The debt service-to-income ratio can be considered as a liquidity risk indicator. It measures the amount of income that households pay for interest and to repay the principal. This indicator can be used for evaluating the vulnerability of households to changes in their capacity to reimburse mortgage debt in cases of various shocks to their income. Overall, the debt service-to-income ratio is well below the conventional at-risk threshold value of 40% (Figure 4, Panel C). Hungary, Ireland, France, Portugal and Spain are countries where households at the bottom of the income distribution devote more than 40 % of their income to servicing their mortgages. This could signal particular vulnerability to sudden drops in incomes and increases in interest rates when mortgages are taken out at variable rates. According to HFCS data, variables rates are prevalent in Portugal and Ireland (93.9% and 86.0% respectively), slightly less so in Hungary (54.4%), and relatively infrequent in France (9.8%).5
Figure 4. Mortgage debt exposes households to financial vulnerability
Note: The numbers refer to principal residence debt only. These ratios are calculated only for households with principal residence mortgages. The calculation is done only in cases where the number of observations exceeds 50, which is why some data is not shown for bottom income and wealth households. The debt service-to-income ratio calculation can only be calculated for European countries on the basis of HFCS data.
Source: HFCS database, LWS database.
From a household perspective, mortgage debt is both an opportunity and a risk. On the one hand, it allows households, especially young households and those with few initial assets to accumulate wealth. On the other hand, it can expose households, especially those at the bottom of the distribution, to financial risks in the event of income losses, of house price declines as well as interest rates increases. The implication is that mortgage-related policies need to strike the right balance between allowing access to mortgage debt as an opportunity to accumulate wealth, and preventing the building up of excessive leverage with potential large economic and social risks. Macroprudential policies are the core of this trade-off.
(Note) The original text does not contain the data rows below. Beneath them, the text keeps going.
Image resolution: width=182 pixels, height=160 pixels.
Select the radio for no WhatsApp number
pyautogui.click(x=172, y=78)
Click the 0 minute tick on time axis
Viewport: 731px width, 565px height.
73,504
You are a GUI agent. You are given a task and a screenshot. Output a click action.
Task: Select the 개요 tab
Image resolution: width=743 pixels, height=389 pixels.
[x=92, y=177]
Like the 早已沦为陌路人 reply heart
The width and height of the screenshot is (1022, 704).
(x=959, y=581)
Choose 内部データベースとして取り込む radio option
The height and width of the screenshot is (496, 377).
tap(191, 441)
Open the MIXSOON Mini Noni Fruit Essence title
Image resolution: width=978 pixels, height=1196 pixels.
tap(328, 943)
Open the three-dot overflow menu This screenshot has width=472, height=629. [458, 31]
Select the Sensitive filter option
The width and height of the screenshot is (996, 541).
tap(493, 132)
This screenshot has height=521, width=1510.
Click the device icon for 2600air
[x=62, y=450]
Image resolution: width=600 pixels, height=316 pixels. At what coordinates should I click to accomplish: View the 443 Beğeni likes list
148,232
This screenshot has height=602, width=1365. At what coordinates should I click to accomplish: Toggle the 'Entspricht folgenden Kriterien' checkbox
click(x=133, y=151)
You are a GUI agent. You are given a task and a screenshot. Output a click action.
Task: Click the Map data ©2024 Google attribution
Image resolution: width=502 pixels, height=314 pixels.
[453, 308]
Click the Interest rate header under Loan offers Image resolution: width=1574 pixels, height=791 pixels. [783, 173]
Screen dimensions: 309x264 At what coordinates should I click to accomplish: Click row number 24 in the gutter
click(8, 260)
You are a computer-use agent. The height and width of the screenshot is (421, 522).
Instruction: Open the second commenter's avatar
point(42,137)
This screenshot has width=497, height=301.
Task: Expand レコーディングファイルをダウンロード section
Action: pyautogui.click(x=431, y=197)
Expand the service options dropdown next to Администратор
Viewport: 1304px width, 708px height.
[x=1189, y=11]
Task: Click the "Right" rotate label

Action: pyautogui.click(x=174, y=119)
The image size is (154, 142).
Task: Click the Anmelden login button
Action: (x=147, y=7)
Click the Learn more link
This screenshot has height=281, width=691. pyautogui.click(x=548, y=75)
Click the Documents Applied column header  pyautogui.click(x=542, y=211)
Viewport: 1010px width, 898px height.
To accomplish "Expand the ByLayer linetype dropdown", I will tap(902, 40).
Reducing household-level vulnerabilities through macroprudential regulation
The implementation of borrower-based prudential regulation may raise distributional concerns6. As discussed above, borrowers with high loan-to-value ratios are concentrated at the bottom of the wealth distribution and borrowers with high loan-to-income ratios at the bottom of the income distribution. Subsequently, caps on loan-to-value and debt-to-income may exclude low-income and low-wealth households from the mortgage market. The down-payment constraint resulting from more restrictive caps will be particularly binding for first-time buyers and liquidity-constrained households, e.g. younger and low-income households (see e.g. (Ortalo-Magne and Rady, 2006)). Recent analysis by (Kelly, Le Blanc and Lydon, 2018) on the effect of tightening credit standards on the distribution of borrowers shows that European countries that experienced a boom-and-bust in the housing market saw the composition of buyers shifting from young and low-income to old and high-income households after 2010.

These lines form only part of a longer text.